| WHAT THE TASK REQUIRES |
Copy every line of the entries below verbatim, omitting the pictures.

[Items from a dataset]
_ _ _
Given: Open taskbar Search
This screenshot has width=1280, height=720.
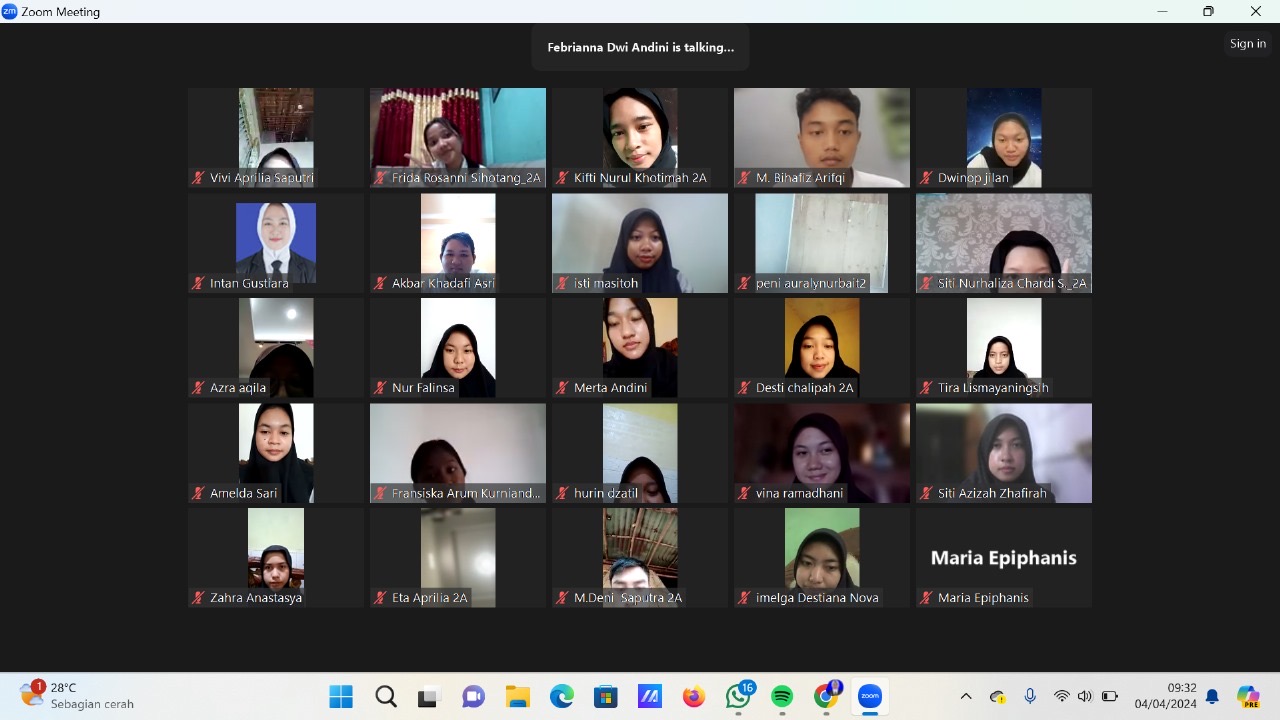Looking at the screenshot, I should [386, 696].
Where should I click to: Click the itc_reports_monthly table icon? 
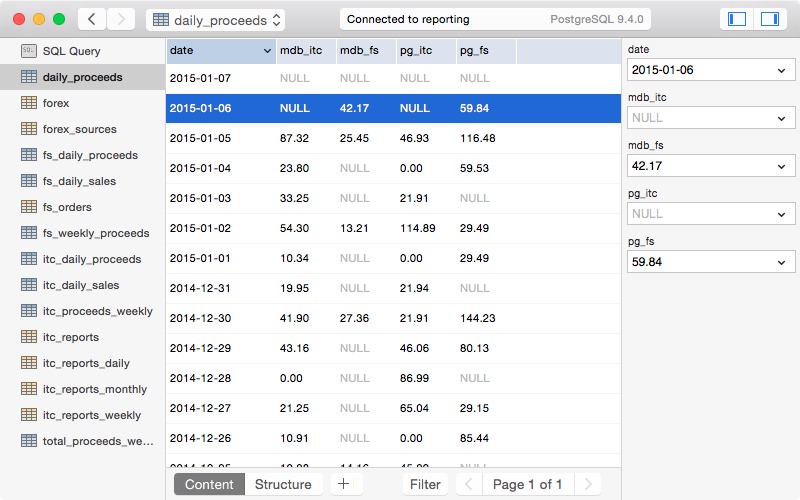click(x=28, y=389)
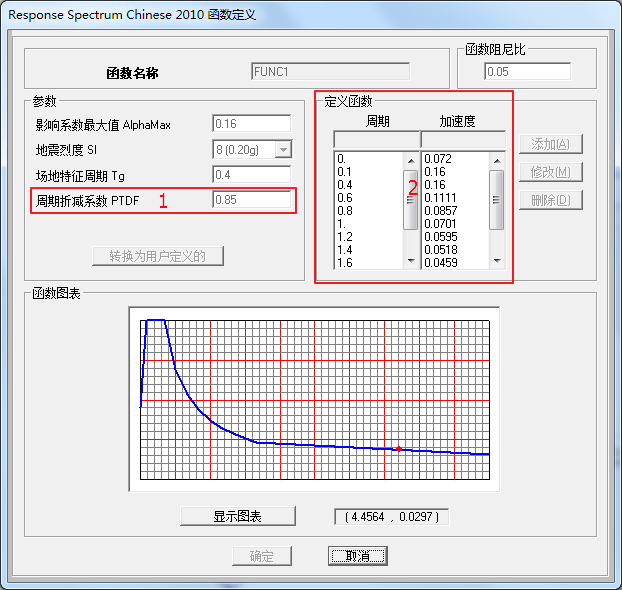This screenshot has width=622, height=590.
Task: Click the 场地特征周期 Tg field
Action: (x=251, y=175)
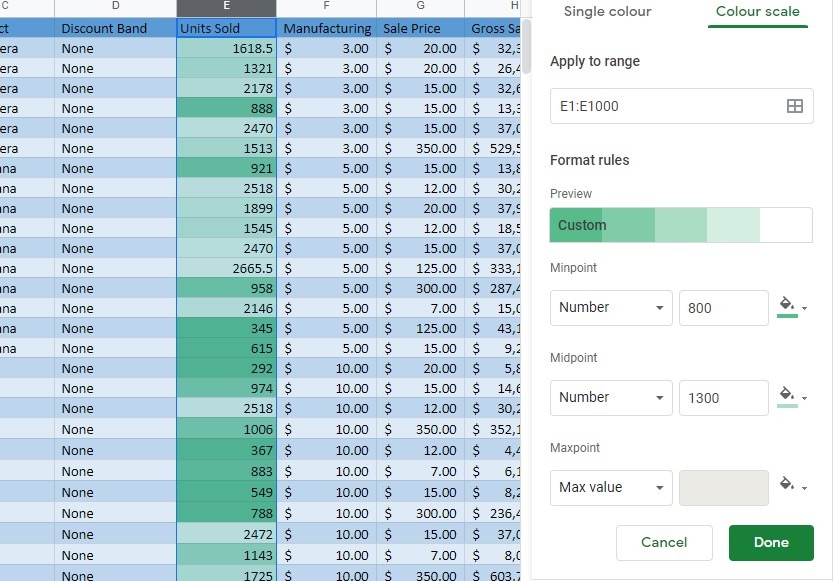Edit the Apply to range field E1:E1000
The image size is (835, 581).
click(x=660, y=105)
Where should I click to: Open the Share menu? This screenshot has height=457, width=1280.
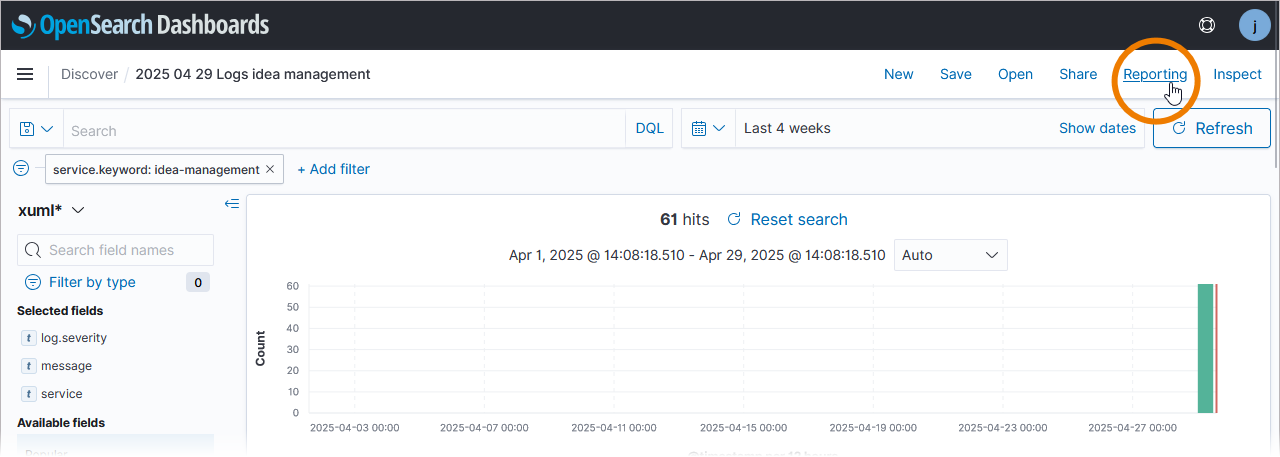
_ _ _
| ANSWER TO THE EXERCISE |
Given: Open taskbar Search
This screenshot has width=1280, height=720.
Looking at the screenshot, I should [386, 696].
Where should I click to: Click the itc_reports_monthly table icon? 
click(x=28, y=389)
This screenshot has width=622, height=590.
Task: Click the 场地特征周期 Tg field
Action: (x=251, y=175)
Edit the Apply to range field E1:E1000
The image size is (835, 581).
click(x=660, y=105)
Where should I click to: Open the Share menu? This screenshot has height=457, width=1280.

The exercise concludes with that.